A nasty consequence of parents' abuse may be that you with fear and wonder might detect a similar behaviour in yourself. On one occasion, I and my wife, together with a group of other people, heard a woman confessing: "My insane mother could sometimes chase me around the kitchen table, with a knife lifted for a cut.” After a shiver of horror and doubt had passed through the congregation, she continued: "And now I'm behaving in the same manner with my daughters.”

From time to time I have become upset when friends and acquaintances, who I previously had imagined having a completely normal and harmonious upbringing, have told me about the violence, contempt and neglect they have been exposed to by their parents. Of course, such depictions are completely true, but like my own memories, they are created from the eye of the viewer. There are several examples of how writers´ depictions of their parents have been contradicted by their siblings. An American psychologist, Peter Toohey, has noted that childhood memories are part of our identity and if they are challenged, our entire sense of who we are might be threatened. If someone doubts our childhood depictions s/he is actually passing a judgement on us and may thus shatter our self-mage. This may be a reason to why siblings sometimes completely disagree about remembrances of their joint childhood. For example did Pelzer´s younger brother Stephen deny the truth of his brother´s tale about the Inferno their mother had created and stated that his brother was not placed in foster care because their loving mother was a demon, but because “he started a fire and was caught shoplifting."

In psychoanalysis it seems to be the rule to perceive parents as threatening, despotic and irrational. I recall how I many years ago met with a psychotherapist who seriously believed that I was lying when I stated that my parents had behaved lovingly towards me. That I considered my father to be one of my best friends and my mother as an ideal of kindness and tolerance. The doubting psychotherapist presented me with two photographs. One depicted a man shouting at a defenceless child:

- Do you recognize yourself in this picture? Did your father never behave like that?

- Never. Not towards me anyway. It happened that he could be quite annoyed with my youngest sister. However, in accordance with my memories, he rarely raised his voice against me. He would rather listen, understand, explain and negotiate.

- It´s hard to believe you. Your mother then?

She presented another photograph depicting a confrontation between mother and son.

- No, frankly speaking I have difficulty remembering that my mother ever behaved in such a manner.

- It appears that you are suffering from some kind of obtrusion.

- Not at all. Of course, there is the possibility that my memories might lie to me, but it cannot be denied that I always have felt close to my parents. I am convinced that our relationship was based on mutual respect, making it possible for both me and my parents to acknowledge that we sometimes made mistakes.

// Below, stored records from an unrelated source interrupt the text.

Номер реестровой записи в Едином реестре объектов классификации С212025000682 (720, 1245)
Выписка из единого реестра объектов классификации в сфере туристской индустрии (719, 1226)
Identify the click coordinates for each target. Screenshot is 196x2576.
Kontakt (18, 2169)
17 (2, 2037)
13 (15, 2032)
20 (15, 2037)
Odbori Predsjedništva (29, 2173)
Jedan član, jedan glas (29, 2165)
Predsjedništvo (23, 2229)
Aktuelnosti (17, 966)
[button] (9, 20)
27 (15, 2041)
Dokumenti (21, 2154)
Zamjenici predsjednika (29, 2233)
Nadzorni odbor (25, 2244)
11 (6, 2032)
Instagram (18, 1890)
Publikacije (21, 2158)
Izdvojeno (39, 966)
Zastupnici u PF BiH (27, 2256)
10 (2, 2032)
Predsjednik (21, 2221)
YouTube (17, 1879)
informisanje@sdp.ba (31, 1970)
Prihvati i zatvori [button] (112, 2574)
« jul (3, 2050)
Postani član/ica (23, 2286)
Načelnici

- Who was closest to you? Your mother or father?

There it surfaced one more, that annoying question! I have always detested comparisons. Claims that someone is better than anyone else, or the hopeless expression "all others". “All others think so or so, everyone else knows that, everyone else behaves like that.” Downright idiocy. What do I know about me, about you, about "everyone else"?

I distinctly remember how I during my time in primary school once became the object of what I then perceived as an insidious attack from my teacher:

- How is it children? Is it not, after all, so that you love your mum more than your daddy? For sure he is probably a very nice person as well, but you love your mother more. Is it not like that, Jan?

I became upset. Here I was encouraged, in front of all my classmates, to disown my father. I had not graded my love of my parents. In my opinion, I loved them both equally. Certainly, they had different personalities and behaved differently, but to me they were equivalent. How can you measure and rate your love? Everybody's eyes were directed towards me. My face had become glowingly red, my cheeks were hot and I was boiling inside. Appalled and in an uncontrolled voice I asked:

- But … how can Miss ask me such a question!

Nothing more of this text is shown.